La pandemia continua a colpire il settore della moda e non risparmia neanche i saldi invernali. Secondo un’indagine di Federmoda condotta tra i titolari dei negozi italiani, a gennaio il comparto ha subito una contrazione del 41,1% rispetto all’analogo periodo dell’anno precedente, riferita ad abbigliamento, calzature e accessori. L’88,9% dei negozi ha dichiarato di aver subito un calo delle vendite rispetto al gennaio del 2020 mentre il 7,7% non ha registrato variazioni; solo il 3,4% ha invece visto un incremento nelle vendite.
“Nessun segnale di miglioramento per le vendite dei negozi del settore moda nel mese di gennaio di quest’anno su gennaio 2020”, ha dichiarato Massimo Torti, segretario generale di Federazione Moda Italia. “Solo nel weekend appena trascorso, con l’Italia in zona gialla quasi ovunque, in particolare nella giornata di sabato, abbiamo visto qualche segnale ma solo nei posti dove c’è stato bel tempo”.

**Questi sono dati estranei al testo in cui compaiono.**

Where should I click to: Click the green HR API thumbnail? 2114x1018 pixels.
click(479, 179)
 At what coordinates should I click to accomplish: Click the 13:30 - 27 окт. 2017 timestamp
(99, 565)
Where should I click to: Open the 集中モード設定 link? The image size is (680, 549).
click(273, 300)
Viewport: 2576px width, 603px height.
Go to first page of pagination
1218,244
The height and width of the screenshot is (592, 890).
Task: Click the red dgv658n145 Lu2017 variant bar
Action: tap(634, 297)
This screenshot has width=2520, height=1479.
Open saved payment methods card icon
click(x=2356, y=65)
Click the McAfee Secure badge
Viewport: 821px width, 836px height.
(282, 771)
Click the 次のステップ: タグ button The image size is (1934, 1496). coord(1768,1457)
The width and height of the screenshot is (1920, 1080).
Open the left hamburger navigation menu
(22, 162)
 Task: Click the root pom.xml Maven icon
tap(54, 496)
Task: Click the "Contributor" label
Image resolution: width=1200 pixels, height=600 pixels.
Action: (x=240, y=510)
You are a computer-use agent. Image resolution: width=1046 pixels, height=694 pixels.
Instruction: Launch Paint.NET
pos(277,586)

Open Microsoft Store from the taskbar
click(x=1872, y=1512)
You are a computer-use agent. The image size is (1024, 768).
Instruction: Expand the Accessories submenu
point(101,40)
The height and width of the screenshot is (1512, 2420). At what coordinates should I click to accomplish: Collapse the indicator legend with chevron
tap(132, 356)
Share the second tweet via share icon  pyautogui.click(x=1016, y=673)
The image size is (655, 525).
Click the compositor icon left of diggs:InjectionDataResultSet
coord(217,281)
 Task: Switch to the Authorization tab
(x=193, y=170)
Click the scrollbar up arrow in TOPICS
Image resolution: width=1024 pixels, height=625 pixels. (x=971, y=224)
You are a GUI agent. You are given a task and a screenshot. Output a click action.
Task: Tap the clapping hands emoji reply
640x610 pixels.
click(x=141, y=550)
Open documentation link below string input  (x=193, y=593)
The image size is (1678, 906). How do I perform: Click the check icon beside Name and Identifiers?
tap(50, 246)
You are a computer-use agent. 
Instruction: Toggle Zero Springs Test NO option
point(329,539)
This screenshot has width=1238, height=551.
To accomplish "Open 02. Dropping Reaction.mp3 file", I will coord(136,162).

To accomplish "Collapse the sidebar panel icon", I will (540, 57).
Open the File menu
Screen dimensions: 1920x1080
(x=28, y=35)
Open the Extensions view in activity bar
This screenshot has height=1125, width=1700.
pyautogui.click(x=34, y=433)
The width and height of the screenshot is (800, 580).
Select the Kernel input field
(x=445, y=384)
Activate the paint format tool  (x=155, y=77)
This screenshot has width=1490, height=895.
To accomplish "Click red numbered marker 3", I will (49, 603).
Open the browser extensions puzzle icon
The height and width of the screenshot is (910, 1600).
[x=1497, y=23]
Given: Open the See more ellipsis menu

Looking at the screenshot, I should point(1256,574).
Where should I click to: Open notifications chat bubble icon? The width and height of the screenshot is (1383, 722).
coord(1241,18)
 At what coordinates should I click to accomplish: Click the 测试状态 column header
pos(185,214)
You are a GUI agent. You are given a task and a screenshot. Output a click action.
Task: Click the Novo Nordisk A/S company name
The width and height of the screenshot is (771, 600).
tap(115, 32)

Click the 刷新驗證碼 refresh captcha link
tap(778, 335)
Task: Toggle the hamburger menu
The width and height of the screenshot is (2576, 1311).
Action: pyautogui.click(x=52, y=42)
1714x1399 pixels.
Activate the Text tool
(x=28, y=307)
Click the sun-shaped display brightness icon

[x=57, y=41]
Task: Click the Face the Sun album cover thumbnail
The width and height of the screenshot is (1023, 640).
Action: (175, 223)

Quasi un’impresa su due (45%) ha dichiarato un calo tra il 50 e il 90% delle vendite nel primo mese di gennaio 2021 rispetto allo stesso periodo del 2020. Sullo scenario pesano senza dubbio i giorni di chiusura agli inizi di gennaio, ma anche lo smartworking che ha completamente stravolto le abitudini d’acquisto dei consumatori, il minor reddito medio disponibile e la totale sospensione dello shopping tourism. A gennaio, in pieno periodo di saldi, sono aumentate le vendite di tute, pigiami, intimo e pantofole mentre, in sofferenza risultano cravatte, abiti da uomo e valige. “Solo 3 negozi su 100, delle vere e proprie mosche bianche dicono di aver avuto un incremento – ha sottolineato Torti – si tratta di alcuni settori come gli abiti su misura ed i negozi di intimo, maglieria e pantofole”. L’indagine infatti evidenzia tra i prodotti più venduti: la maglieria con praticamente metà degli italiani (51,3%), giubbotti, cappotti e piumini (39,3%); pantaloni (32,1%); scarpe donna (19,7%); abiti donna (16,2%); tute (15,8%) scarpe uomo (13,7%) accessori (12,8%) intimo (12,8 per cento). In sofferenza le vendite di: abiti da uomo (4,3%); giacche (5,6%) valige (0,9%). I pagamenti preferiti sono quelli cashless, ovvero con bancomat (82,9% delle preferenze); seguono quelli con carta di credito (56,4%), mentre è residuale l’utilizzo dei contanti (11,5%), una scelta utilizzata soprattutto per le spese di importo basso). Ancora basse le transazioni con altri strumenti di pagamento innovativi (2,1 per cento).
Tra i settori più penalizzati ci sono quindi “il dettaglio e l’ingrosso moda che, tra l’altro, non è stato indennizzato”, ha proseguito Torti. “Poi anche gli abiti da cerimonia, soprattutto al centro sud, non si sono più venduti perché non si può partecipare ad eventi, feste e banchetti. Un ultimo settore dimenticato è quello dei negozi di camicie e maglieria che nonostante abbiano lo stesso codice Ateco dei negozi di biancheria intima sono stati costretti a chiudere dal dpcm del 3 novembre, ma ingiustamente ed inspiegabilmente sono ancora senza indennizzi. È una lacuna inspiegabile e fastidiosa”.